*** DATA PROVIDED ***
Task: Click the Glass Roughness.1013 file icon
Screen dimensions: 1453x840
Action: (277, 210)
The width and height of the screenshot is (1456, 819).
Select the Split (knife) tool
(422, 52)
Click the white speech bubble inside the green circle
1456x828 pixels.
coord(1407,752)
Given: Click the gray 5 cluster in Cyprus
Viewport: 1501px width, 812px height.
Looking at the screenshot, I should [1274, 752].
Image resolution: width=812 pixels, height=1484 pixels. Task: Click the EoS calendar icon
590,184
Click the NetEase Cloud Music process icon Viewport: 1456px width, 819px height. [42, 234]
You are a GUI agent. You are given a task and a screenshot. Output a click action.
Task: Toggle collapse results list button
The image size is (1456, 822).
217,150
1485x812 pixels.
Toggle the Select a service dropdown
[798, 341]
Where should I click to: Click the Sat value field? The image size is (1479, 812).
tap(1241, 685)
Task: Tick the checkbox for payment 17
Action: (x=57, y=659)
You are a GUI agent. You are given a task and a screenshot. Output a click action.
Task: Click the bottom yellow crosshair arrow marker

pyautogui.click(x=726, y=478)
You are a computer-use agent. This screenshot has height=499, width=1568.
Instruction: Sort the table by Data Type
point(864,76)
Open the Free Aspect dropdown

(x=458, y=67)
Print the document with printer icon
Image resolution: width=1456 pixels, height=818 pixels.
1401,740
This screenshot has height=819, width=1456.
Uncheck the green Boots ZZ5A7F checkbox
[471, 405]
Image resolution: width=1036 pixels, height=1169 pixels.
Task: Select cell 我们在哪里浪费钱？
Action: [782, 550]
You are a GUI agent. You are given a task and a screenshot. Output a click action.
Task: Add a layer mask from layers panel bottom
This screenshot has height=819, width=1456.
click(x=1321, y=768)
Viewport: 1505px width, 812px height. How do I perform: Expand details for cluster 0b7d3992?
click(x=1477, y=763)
*** End of DATA PROVIDED ***
→ EXERCISE DETAILS: All the data above is to be given again, exactly.

→ YOUR SOLUTION:
Task: Click the Glass Roughness.1013 file icon
Screen dimensions: 1453x840
Action: (277, 210)
The width and height of the screenshot is (1456, 819).
Select the Split (knife) tool
(422, 52)
Click the white speech bubble inside the green circle
1456x828 pixels.
coord(1407,752)
Given: Click the gray 5 cluster in Cyprus
Viewport: 1501px width, 812px height.
Looking at the screenshot, I should [1274, 752].
Image resolution: width=812 pixels, height=1484 pixels. Task: Click the EoS calendar icon
590,184
Click the NetEase Cloud Music process icon Viewport: 1456px width, 819px height. [42, 234]
You are a GUI agent. You are given a task and a screenshot. Output a click action.
Task: Toggle collapse results list button
The image size is (1456, 822).
217,150
1485x812 pixels.
Toggle the Select a service dropdown
[798, 341]
Where should I click to: Click the Sat value field? The image size is (1479, 812).
tap(1241, 685)
Task: Tick the checkbox for payment 17
Action: (x=57, y=659)
You are a GUI agent. You are given a task and a screenshot. Output a click action.
Task: Click the bottom yellow crosshair arrow marker

pyautogui.click(x=726, y=478)
You are a computer-use agent. This screenshot has height=499, width=1568.
Instruction: Sort the table by Data Type
point(864,76)
Open the Free Aspect dropdown

(x=458, y=67)
Print the document with printer icon
Image resolution: width=1456 pixels, height=818 pixels.
1401,740
This screenshot has height=819, width=1456.
Uncheck the green Boots ZZ5A7F checkbox
[471, 405]
Image resolution: width=1036 pixels, height=1169 pixels.
Task: Select cell 我们在哪里浪费钱？
Action: [782, 550]
You are a GUI agent. You are given a task and a screenshot. Output a click action.
Task: Add a layer mask from layers panel bottom
This screenshot has height=819, width=1456.
click(x=1321, y=768)
Viewport: 1505px width, 812px height. How do I perform: Expand details for cluster 0b7d3992?
click(x=1477, y=763)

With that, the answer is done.